= DATA PROVIDED =
○ ○ ○ ○
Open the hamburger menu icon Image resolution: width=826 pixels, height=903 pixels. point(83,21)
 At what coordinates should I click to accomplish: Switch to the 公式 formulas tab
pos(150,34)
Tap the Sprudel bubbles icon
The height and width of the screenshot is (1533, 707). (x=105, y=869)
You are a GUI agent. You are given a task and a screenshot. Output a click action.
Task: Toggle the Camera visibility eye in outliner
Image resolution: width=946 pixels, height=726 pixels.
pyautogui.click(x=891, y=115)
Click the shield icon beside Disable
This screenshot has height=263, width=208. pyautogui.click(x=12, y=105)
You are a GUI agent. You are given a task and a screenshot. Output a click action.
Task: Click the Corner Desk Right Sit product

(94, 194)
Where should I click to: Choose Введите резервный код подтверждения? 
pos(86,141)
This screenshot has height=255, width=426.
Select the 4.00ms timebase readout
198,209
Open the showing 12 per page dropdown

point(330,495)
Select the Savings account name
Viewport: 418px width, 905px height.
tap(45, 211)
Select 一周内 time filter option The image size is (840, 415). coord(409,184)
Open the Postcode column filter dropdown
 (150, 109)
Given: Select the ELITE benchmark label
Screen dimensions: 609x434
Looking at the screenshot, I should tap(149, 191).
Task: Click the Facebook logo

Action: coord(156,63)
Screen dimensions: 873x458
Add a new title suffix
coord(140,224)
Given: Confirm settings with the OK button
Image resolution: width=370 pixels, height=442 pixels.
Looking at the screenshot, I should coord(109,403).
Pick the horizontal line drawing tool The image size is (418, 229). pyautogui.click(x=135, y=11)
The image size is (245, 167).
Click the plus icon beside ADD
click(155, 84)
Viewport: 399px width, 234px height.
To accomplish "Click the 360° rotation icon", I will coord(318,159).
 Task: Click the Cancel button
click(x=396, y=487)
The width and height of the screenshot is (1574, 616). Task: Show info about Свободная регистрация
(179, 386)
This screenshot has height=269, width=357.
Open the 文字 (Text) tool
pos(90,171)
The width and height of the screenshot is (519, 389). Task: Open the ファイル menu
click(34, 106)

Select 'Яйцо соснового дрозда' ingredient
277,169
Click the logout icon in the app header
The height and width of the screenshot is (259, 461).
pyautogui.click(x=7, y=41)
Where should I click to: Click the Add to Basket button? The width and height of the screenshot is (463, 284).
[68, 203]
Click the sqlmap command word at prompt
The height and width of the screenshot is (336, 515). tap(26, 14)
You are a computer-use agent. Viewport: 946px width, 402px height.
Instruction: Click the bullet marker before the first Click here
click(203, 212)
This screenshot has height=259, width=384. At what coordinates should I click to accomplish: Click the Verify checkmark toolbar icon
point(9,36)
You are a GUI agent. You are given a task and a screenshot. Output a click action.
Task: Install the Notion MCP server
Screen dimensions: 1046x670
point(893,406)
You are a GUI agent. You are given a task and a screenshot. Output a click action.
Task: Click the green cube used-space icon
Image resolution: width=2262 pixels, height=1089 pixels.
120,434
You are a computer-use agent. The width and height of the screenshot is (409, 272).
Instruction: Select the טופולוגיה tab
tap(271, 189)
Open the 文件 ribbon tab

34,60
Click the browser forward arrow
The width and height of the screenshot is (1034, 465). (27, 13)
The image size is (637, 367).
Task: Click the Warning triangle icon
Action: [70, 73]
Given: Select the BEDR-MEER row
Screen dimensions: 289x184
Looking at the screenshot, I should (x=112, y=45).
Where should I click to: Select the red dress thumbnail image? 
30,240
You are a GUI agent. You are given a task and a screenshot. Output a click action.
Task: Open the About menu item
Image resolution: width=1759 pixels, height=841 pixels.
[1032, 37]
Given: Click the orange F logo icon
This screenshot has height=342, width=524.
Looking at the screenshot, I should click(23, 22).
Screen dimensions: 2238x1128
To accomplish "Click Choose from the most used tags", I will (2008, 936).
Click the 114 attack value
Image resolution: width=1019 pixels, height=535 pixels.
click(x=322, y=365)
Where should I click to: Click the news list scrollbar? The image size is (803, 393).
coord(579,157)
○ ○ ○ ○
= EXERCISE REQUIREMENTS =
Put each non-blank line of the records, from the line containing "Given: Select the BEDR-MEER row" through the end of the records, inclusive, into a JSON list of strings, one string per line.

= SOLUTION FOR THIS PROBLEM =
[
  "Given: Select the BEDR-MEER row",
  "Screen dimensions: 289x184",
  "Looking at the screenshot, I should (x=112, y=45).",
  "Where should I click to: Select the red dress thumbnail image? ",
  "30,240",
  "You are a GUI agent. You are given a task and a screenshot. Output a click action.",
  "Task: Open the About menu item",
  "Image resolution: width=1759 pixels, height=841 pixels.",
  "[1032, 37]",
  "Given: Click the orange F logo icon",
  "This screenshot has height=342, width=524.",
  "Looking at the screenshot, I should click(23, 22).",
  "Screen dimensions: 2238x1128",
  "To accomplish \"Click Choose from the most used tags\", I will (2008, 936).",
  "Click the 114 attack value",
  "Image resolution: width=1019 pixels, height=535 pixels.",
  "click(x=322, y=365)",
  "Where should I click to: Click the news list scrollbar? The image size is (803, 393).",
  "coord(579,157)"
]